Professor Ferguson, a member of the Scientific Advisory Group for Emergencies (SAGE), who was known as Professor Lockdown as his work was key to the first lockdown in March 2020, believes cases are now “plateauing”.

However, he and Home Office minister Kit Malthouse were this morning still urging “caution” as there could be a new peak after lockdown laws were scrapped last Monday and because “contact rates” between people are still far below levels before the pandemic.

The Imperial College London epidemiologist recently predicted that Covid infections could reach 100,000 a day, possibly even 200,000, though he stressed that was unlikely.

On Monday just under 25,000 cases were reported, having more than halved in nine days, but Professor Ferguson said it was still “too early to tell” whether the 100,000 mark would be hit as it would take several weeks before the “effect of the unlocking” is clear.

London’s six-day fall may be because the third wave in the capital has peaked.

However, other factors could also be thousands of pupils no longer doing lateral flow tests as part of school checks during term time, people having left the city for holidays, and individuals disengaging from the testing system in the wake of the “pingdemic”.

Earlier rises were fuelled by people getting together to watch Euro 2020 matches and easing of restrictions, according to health experts.

Ministers will be watching carefully to see if hospitalisations start falling in coming days in England, as happened in Scotland, as this would be firm evidence that the disease is on the wane.

Latest figures show there were 957 Covid patients in the capital’s hospitals as of on Monday, a figure which has more than doubled from 467 on July 11.

Two more deaths, within 28 days of the individuals testing positive, were announced for London on Monday.

In other developments:


Mr Malthouse urged grandparents, parents and friends to encourage more young adults to get the vaccine.

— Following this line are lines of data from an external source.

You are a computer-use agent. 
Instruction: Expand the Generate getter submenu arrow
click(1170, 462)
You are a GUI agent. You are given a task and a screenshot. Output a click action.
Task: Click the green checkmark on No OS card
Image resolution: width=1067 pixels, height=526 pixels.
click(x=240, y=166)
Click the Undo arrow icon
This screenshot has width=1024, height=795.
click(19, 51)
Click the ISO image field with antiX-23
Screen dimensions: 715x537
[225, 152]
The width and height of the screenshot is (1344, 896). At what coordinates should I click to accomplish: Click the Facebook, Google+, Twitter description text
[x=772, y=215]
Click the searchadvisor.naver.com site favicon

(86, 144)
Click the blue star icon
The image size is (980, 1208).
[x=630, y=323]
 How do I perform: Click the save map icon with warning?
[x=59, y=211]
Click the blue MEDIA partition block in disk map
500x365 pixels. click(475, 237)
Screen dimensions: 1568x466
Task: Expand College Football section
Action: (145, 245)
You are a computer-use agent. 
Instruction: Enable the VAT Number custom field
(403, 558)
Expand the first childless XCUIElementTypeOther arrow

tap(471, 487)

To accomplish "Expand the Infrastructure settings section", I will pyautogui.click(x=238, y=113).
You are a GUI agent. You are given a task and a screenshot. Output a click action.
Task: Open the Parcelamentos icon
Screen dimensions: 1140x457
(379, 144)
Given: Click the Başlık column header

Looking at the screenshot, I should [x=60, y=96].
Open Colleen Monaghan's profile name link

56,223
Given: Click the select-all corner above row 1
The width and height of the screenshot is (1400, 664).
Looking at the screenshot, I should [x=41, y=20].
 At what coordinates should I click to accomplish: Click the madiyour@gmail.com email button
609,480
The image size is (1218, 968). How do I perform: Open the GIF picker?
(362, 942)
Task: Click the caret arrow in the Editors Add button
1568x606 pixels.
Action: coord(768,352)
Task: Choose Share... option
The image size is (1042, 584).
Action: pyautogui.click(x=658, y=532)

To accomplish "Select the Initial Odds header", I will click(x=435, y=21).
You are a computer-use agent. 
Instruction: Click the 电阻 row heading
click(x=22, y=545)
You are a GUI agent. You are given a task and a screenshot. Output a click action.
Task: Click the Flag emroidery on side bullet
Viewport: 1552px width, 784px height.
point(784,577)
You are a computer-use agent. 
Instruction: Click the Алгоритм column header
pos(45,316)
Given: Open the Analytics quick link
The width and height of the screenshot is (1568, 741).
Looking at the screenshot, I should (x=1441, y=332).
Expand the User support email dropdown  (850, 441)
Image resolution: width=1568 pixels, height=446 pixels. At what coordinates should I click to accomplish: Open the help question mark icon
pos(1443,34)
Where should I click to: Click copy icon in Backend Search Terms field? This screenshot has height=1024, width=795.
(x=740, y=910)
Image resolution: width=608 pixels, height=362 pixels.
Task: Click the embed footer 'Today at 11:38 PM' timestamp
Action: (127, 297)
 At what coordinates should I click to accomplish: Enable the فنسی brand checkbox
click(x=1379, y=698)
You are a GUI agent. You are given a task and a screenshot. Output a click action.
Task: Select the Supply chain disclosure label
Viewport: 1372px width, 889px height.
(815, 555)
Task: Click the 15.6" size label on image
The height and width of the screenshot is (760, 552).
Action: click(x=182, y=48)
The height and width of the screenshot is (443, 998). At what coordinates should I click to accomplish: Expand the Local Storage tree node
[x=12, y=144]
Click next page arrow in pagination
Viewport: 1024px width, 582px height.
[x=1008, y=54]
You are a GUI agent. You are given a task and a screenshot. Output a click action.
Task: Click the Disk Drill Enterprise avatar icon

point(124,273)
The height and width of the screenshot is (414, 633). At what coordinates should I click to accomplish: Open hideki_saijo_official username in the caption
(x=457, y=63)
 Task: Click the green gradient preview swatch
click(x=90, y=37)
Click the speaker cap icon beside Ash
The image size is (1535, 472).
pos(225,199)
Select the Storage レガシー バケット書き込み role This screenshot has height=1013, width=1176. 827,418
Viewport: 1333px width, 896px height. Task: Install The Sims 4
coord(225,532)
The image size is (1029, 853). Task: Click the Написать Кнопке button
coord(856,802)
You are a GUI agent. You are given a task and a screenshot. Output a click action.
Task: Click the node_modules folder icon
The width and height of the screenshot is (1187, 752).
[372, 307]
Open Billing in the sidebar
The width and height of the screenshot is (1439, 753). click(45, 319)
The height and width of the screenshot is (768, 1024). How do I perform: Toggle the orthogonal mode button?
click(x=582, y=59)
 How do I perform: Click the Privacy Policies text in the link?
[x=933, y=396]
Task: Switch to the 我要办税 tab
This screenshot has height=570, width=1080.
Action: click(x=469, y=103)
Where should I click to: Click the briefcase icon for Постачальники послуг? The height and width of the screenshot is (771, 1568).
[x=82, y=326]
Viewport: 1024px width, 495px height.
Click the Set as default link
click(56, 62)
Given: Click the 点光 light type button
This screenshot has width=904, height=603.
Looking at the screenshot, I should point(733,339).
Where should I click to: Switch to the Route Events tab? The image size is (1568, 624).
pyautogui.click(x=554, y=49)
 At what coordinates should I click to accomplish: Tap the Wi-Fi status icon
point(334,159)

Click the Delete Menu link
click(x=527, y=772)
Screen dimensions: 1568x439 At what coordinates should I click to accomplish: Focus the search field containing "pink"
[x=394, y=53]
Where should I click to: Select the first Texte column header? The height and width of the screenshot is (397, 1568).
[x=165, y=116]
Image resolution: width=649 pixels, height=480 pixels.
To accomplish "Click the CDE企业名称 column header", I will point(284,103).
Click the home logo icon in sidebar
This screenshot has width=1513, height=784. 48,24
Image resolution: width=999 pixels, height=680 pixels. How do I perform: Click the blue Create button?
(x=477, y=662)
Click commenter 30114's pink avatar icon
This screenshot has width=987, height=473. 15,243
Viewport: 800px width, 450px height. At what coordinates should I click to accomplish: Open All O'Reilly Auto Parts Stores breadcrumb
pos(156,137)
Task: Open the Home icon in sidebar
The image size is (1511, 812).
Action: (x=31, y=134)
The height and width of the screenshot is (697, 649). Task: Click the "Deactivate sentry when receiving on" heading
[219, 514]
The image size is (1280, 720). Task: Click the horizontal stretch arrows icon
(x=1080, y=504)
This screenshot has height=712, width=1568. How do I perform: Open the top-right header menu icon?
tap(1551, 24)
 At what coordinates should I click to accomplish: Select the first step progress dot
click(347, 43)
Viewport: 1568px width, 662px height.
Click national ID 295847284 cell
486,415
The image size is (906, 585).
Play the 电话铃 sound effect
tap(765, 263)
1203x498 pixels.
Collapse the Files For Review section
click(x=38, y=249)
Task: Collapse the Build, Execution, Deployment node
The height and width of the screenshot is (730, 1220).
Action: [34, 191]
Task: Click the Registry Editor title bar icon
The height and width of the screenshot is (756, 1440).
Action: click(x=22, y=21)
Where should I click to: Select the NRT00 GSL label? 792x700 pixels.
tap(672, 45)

Several sectors were still being hit by staff shortages due to the “pingdemic”.

Chris Hopson, chief executive of NHS Providers, said hospitals felt as pressured as they did in the second wave peak in January, as they treat more than 5,000 Covid patients and deal with a huge backlog in other treatments, and staff shortages due to self-isolation.

A total of 154,661 deaths have now occurred in the UK where Covid was mentioned on the death certificate, the ONS said.

Those advised to shield during the first wave were eight times more likely to get Covid-19 and five times as likely to die following infection, according to a study by Glasgow university.